• GIVEN INFORMATION
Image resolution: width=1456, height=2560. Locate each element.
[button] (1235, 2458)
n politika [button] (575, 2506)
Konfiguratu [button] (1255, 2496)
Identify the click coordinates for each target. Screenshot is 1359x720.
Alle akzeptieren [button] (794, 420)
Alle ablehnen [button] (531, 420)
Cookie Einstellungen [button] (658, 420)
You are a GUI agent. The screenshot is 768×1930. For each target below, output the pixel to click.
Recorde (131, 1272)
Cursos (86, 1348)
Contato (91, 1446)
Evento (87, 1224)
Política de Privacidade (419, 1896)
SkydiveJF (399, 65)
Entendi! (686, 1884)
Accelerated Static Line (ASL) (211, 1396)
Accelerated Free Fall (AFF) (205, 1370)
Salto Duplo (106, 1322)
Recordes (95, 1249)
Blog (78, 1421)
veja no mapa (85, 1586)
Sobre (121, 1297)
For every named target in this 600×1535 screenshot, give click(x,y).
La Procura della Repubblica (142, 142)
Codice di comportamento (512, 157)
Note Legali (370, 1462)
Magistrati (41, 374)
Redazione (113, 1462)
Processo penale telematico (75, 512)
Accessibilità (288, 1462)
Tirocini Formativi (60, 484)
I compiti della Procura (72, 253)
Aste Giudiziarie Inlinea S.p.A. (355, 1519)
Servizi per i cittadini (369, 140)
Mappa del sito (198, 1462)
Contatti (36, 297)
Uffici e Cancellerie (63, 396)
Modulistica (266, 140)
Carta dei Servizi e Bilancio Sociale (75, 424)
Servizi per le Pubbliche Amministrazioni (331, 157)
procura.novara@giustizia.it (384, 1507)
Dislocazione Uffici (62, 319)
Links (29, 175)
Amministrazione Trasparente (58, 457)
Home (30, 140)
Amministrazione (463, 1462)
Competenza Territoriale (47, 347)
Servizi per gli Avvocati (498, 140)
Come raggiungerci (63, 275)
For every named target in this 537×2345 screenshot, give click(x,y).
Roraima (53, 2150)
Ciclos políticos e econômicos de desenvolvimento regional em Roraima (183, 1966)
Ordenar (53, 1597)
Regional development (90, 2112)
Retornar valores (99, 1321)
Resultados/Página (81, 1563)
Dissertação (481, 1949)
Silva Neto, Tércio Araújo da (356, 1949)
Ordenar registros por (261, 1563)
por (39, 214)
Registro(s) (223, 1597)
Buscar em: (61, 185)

• GOAL
Copy all of the records above line for line, leaving every character unchanged.

• FINAL RESULT
Image resolution: width=1456, height=2560. Locate each element.
[button] (1235, 2458)
n politika [button] (575, 2506)
Konfiguratu [button] (1255, 2496)
Identify the click coordinates for each target. Screenshot is 1359x720.
Alle akzeptieren [button] (794, 420)
Alle ablehnen [button] (531, 420)
Cookie Einstellungen [button] (658, 420)
You are a GUI agent. The screenshot is 768×1930. For each target below, output the pixel to click.
Recorde (131, 1272)
Cursos (86, 1348)
Contato (91, 1446)
Evento (87, 1224)
Política de Privacidade (419, 1896)
SkydiveJF (399, 65)
Entendi! (686, 1884)
Accelerated Static Line (ASL) (211, 1396)
Accelerated Free Fall (AFF) (205, 1370)
Salto Duplo (106, 1322)
Recordes (95, 1249)
Blog (78, 1421)
veja no mapa (85, 1586)
Sobre (121, 1297)
For every named target in this 600×1535 screenshot, give click(x,y).
La Procura della Repubblica (142, 142)
Codice di comportamento (512, 157)
Note Legali (370, 1462)
Magistrati (41, 374)
Redazione (113, 1462)
Processo penale telematico (75, 512)
Accessibilità (288, 1462)
Tirocini Formativi (60, 484)
I compiti della Procura (72, 253)
Aste Giudiziarie Inlinea S.p.A. (355, 1519)
Servizi per i cittadini (369, 140)
Mappa del sito (198, 1462)
Contatti (36, 297)
Uffici e Cancellerie (63, 396)
Modulistica (266, 140)
Carta dei Servizi e Bilancio Sociale (75, 424)
Servizi per le Pubbliche Amministrazioni (331, 157)
procura.novara@giustizia.it (384, 1507)
Dislocazione Uffici (62, 319)
Links (29, 175)
Amministrazione Trasparente (58, 457)
Home (30, 140)
Amministrazione (463, 1462)
Competenza Territoriale (47, 347)
Servizi per gli Avvocati (498, 140)
Come raggiungerci (63, 275)
For every named target in this 537×2345 screenshot, give click(x,y).
Roraima (53, 2150)
Ciclos políticos e econômicos de desenvolvimento regional em Roraima (183, 1966)
Ordenar (53, 1597)
Regional development (90, 2112)
Retornar valores (99, 1321)
Resultados/Página (81, 1563)
Dissertação (481, 1949)
Silva Neto, Tércio Araújo da (356, 1949)
Ordenar registros por (261, 1563)
por (39, 214)
Registro(s) (223, 1597)
Buscar em: (61, 185)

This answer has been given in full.